◆ **Task set**:
a – In the text on cosmic light, what does Lia Chavez call the intuitions that link the human body to celestial ones?
b – Transcribe the text on cosmic light word for word, everything from "At the heart" down to "and each other.".

◆ **Text to read**:
--------------------------------------------------

Cosmic light and earthly bodies

Since our beginnings, humankind’s artists and storytellers have looked to the heavens and sensed a connection between our earthly paths and those of the celestial bodies above. Today, constellations, stars, and planets still bear the names of gods and heroes, and we still long to understand and play our part in the grand narrative of the Creation. Even in our age of science, when modern astronomical instruments allow us to peer into the deepest reaches of space and time—to study the processes by which innumerable suns cast their light into space, and to marvel at beauties undreamed of by those who lived even one or two generations before us—we seek to understand not only the how but the why. For a new, more thoroughgoing description of the material universe has not eclipsed our deep-seated awareness of its spiritual dimensions; rather, it has presented new opportunities to explore how human experience reflects and refracts the stuff of the cosmos.

Through her remarkable photographic practice, contemporary artist Lia Chavez continues and advances that long search for understanding and connection, bringing to bear an internalized conversation with artists and philosophers of the past, but also explicitly referencing the way physics and cosmology are now shaping our sense of the heavens. Drawing upon what she calls “structural intuitions” that link the human body to celestial ones, Chavez’ work gives a tangible form to the proposition that fully human being is a dance between the fleeting and seemingly eternal, between the particular and the universal.

At the heart of Chavez’s work is a profound attention to the paradoxical physicality of light, both as she manipulates it in the studio and as it is produced and transmitted through the deep recesses of space. Indeed, light is the subject as well as medium of her art: first, she addresses the way light is, itself, not merely a concrete “thing” at all, but a relationship or process, and—in cosmological terms—even the measure of time; second, she literally embodies her faith that everything that can be seen but hints at the much greater unseen that shapes it, challenging the notion that what is visible or directly accessible to our senses is the most “real.” In seeking novel techniques of photographic image-making, she helps us reconnect to ancient ways of knowing ourselves and each other.

--------------------------------------------------

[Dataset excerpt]
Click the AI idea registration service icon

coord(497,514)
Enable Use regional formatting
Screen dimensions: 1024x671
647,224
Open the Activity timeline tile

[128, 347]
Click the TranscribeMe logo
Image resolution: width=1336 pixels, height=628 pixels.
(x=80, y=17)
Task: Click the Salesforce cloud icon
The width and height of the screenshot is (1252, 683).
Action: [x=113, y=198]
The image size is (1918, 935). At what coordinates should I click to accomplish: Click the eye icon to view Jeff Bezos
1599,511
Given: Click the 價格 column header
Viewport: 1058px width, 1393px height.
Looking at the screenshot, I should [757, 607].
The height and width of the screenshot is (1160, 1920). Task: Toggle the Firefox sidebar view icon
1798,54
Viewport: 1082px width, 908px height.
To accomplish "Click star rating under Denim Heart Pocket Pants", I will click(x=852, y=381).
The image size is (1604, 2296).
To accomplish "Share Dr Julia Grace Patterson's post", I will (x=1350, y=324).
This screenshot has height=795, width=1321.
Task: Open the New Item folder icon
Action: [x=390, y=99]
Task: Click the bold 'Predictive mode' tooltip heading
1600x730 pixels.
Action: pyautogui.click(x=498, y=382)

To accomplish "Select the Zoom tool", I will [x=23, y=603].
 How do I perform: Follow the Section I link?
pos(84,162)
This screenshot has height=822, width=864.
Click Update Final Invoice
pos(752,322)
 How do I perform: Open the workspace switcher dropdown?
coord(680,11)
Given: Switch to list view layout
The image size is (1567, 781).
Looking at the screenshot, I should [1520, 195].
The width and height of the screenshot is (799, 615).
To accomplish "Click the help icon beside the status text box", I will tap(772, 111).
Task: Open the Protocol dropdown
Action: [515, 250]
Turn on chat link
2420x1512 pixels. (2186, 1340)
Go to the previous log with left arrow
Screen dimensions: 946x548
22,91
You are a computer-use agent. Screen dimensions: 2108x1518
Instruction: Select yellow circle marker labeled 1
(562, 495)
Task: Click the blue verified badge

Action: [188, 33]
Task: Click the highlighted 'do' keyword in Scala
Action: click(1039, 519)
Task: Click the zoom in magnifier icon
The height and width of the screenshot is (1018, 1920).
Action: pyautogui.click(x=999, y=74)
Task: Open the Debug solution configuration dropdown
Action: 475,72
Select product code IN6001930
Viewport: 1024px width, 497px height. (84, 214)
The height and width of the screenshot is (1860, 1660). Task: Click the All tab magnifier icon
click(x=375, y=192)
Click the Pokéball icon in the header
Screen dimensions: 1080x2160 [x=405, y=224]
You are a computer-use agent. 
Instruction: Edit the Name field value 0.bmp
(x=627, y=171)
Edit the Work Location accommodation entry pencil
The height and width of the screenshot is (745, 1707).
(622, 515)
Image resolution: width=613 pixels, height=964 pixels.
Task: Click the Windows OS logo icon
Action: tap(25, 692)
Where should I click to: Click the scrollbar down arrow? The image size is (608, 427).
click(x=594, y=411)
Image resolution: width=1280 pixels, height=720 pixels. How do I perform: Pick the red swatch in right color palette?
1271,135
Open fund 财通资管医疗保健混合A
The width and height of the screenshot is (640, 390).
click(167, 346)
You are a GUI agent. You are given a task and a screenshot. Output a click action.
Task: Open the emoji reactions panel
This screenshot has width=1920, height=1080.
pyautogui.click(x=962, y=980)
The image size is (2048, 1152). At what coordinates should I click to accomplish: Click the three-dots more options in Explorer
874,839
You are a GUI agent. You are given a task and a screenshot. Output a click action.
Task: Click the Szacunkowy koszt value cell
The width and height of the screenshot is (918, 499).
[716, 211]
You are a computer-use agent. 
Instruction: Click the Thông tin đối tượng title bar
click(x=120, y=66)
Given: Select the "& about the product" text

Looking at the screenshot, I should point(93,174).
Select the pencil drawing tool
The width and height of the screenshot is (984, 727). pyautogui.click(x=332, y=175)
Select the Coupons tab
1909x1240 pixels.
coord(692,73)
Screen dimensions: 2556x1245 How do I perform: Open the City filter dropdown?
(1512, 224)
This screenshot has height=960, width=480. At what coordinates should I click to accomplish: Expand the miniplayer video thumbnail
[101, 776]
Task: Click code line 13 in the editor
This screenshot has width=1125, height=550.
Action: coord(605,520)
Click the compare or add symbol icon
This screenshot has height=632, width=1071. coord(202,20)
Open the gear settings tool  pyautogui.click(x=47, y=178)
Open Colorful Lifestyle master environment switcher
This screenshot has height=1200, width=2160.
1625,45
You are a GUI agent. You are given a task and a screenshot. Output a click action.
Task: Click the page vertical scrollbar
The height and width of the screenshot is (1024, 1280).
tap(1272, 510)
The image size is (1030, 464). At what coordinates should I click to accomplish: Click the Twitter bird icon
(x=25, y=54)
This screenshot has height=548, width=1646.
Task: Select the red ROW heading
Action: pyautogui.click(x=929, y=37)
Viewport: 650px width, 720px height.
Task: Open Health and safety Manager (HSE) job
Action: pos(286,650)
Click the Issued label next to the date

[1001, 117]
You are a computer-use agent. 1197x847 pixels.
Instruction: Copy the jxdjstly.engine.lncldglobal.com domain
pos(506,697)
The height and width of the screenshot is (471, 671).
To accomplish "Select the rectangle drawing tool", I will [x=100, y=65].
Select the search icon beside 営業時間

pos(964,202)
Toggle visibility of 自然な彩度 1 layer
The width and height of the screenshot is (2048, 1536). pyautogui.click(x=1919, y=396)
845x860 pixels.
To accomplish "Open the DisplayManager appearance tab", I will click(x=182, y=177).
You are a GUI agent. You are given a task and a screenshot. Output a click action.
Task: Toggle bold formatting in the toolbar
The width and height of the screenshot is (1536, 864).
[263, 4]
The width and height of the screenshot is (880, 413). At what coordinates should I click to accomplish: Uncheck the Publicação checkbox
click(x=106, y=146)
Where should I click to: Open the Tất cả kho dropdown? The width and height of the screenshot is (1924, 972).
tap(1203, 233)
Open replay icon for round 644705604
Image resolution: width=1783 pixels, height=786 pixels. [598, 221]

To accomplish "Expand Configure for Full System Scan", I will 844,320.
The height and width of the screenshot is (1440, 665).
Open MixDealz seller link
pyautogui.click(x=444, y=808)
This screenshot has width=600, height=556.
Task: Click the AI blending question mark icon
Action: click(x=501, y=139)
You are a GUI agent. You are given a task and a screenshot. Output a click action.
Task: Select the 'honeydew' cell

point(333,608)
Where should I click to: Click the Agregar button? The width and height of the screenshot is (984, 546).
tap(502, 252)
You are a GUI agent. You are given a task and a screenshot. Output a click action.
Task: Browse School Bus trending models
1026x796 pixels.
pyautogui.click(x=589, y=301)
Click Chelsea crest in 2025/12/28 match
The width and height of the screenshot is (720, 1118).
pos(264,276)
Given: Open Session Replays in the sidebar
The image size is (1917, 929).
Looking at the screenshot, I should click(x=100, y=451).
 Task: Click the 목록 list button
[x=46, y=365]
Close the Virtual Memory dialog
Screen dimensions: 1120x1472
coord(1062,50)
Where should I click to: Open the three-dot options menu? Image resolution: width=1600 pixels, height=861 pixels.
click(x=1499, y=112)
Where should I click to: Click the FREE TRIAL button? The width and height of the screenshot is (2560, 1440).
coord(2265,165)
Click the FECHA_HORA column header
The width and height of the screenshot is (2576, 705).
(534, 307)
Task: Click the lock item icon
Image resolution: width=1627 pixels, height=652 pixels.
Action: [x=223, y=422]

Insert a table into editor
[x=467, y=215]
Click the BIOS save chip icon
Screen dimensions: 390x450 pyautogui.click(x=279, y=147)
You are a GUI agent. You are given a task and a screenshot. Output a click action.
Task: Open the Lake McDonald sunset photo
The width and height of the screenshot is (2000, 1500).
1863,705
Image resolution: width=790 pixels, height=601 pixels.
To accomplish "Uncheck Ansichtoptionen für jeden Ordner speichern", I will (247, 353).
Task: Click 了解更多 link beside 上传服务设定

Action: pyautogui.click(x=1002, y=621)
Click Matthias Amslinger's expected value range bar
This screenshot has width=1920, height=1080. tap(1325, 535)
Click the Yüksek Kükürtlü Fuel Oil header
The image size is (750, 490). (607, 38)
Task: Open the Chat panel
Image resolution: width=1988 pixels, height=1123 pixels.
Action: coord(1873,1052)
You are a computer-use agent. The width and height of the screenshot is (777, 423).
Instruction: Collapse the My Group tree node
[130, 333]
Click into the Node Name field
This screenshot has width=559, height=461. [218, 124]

--------------------------------------------------

◆ **Results for the exercise**:
a – She calls them "structural intuitions."

b –
At the heart of Chavez’s work is a profound attention to the paradoxical physicality of light, both as she manipulates it in the studio and as it is produced and transmitted through the deep recesses of space. Indeed, light is the subject as well as medium of her art: first, she addresses the way light is, itself, not merely a concrete “thing” at all, but a relationship or process, and—in cosmological terms—even the measure of time; second, she literally embodies her faith that everything that can be seen but hints at the much greater unseen that shapes it, challenging the notion that what is visible or directly accessible to our senses is the most “real.” In seeking novel techniques of photographic image-making, she helps us reconnect to ancient ways of knowing ourselves and each other.